L’âge avancé de cet extraordinaire enquêteur permet également à l’écrivain d’orner son récit de petites touches de fantaisies colorées, car l’immense sagesse du personnage lui permet de dédramatiser des événements pourtant réellement tragiques. Ainsi, le professeur fait l’acquisition d’une vieille roulotte afin de produire un petit divertissement théâtral lui permettant de voyager sereinement à travers le pays, le spectacle fournissant à la fois le motif et le financement nécessaires à l’expédition. Le voici qui s’amuse à inventer une petite pièce, à construire quelques jolis décors et à peindre des affiches mystérieuses afin d’attirer le chaland : son enthousiaste est tel que durant quelques pages, l’on oublie le danger mortel qui le poursuit ! Les représentations de la petite troupe m’évoquèrent cet autre remarquable roman qu’est L’Homme qui rit, écrit par Victor Hugo au XIXème siècle. On retrouve dans Panopticon l’univers paradoxal, à la fois tragique et joyeux, dans lequel évolue des saltimbanques au cœur de leurs propres drames et qui inspirent tristesse, effroi et admiration à un public médusé. La ressemblance entre la figure féminine de ce roman, jeune fille maigre vêtue d’une longue robe blanche, et le personnage féminin de Déa imaginé par le poète français, toute aussi jeune, fragile et de blanc vêtue, est frappante ; toutefois, l’une voit le monde qui l’entoure sans le comprendre, aveugle à la vérité et piégée par des textes qu’on lui a enseignés, alors que l’autre est aveugle de naissance, mais cependant dotée d’une grande sensibilité aux êtres vivants ainsi que d’une rare compréhension de l’âme humaine. Nicolas Bouchard s’est-il amusé à imaginer une figure féminine aussi semblable et dissemblable à l’héroïne de Victor Hugo, ou n’est-ce qu’une simple coïncidence ? Quelque soit la réponse à cette question, j’ai pris du plaisir à relever les nombreuses références littéraires qui jalonnent ce roman et en démontrent agréablement la diversité stylistique !

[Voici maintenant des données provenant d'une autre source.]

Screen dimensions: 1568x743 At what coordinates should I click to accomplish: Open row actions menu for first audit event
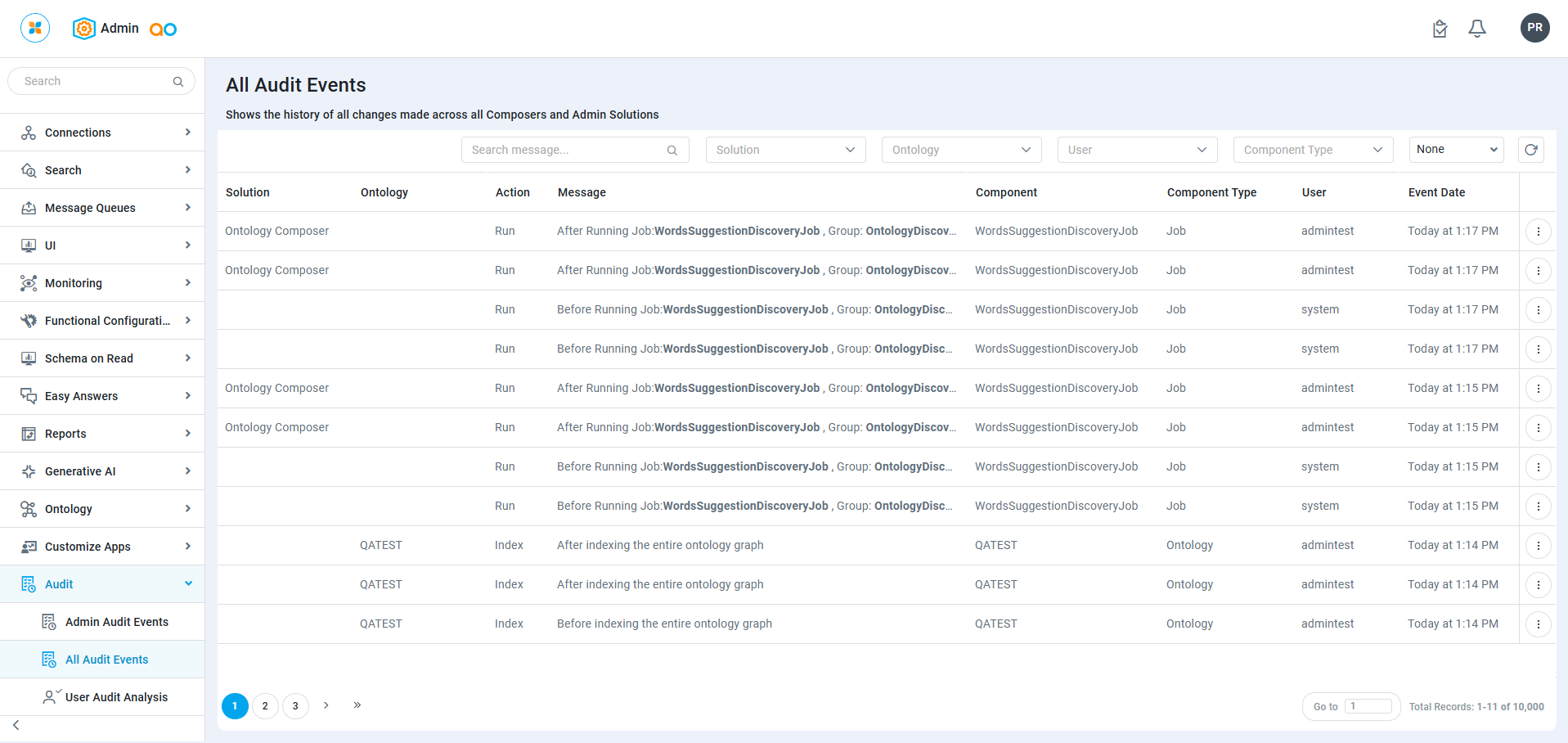(1538, 232)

Le récit s’amuse également de l’Histoire que Nicolas Bouchard semble bien maîtriser. Ainsi, il ancre son intrigue dans le passé post-Napoléonien dont il manipule avec audace les grandes figures historiques ainsi que les événements. Je me suis gentiment étonnée de ce que ce roman semble avoir été aussi divertissant à écrire qu’il l’est à lire ! Toutefois, l’écrivain n’a pas sacrifié la qualité de sa plume à son divertissement puisque l’écriture demeure efficace, le vocabulaire soigné et la syntaxe agréable : l’ensemble est cohérent et délivre agréablement l’histoire au lecteur. Les descriptions des personnages sont particulièrement réussies, et bien que l’intrigue soit originale et suscite la curiosité, ce sont les personnalités tourmentées des jeunes protagonistes, leurs passés aussi mystérieux que singuliers ainsi que leurs fascinantes capacités qui donnent de l’épaisseur et un véritable attrait à ce roman.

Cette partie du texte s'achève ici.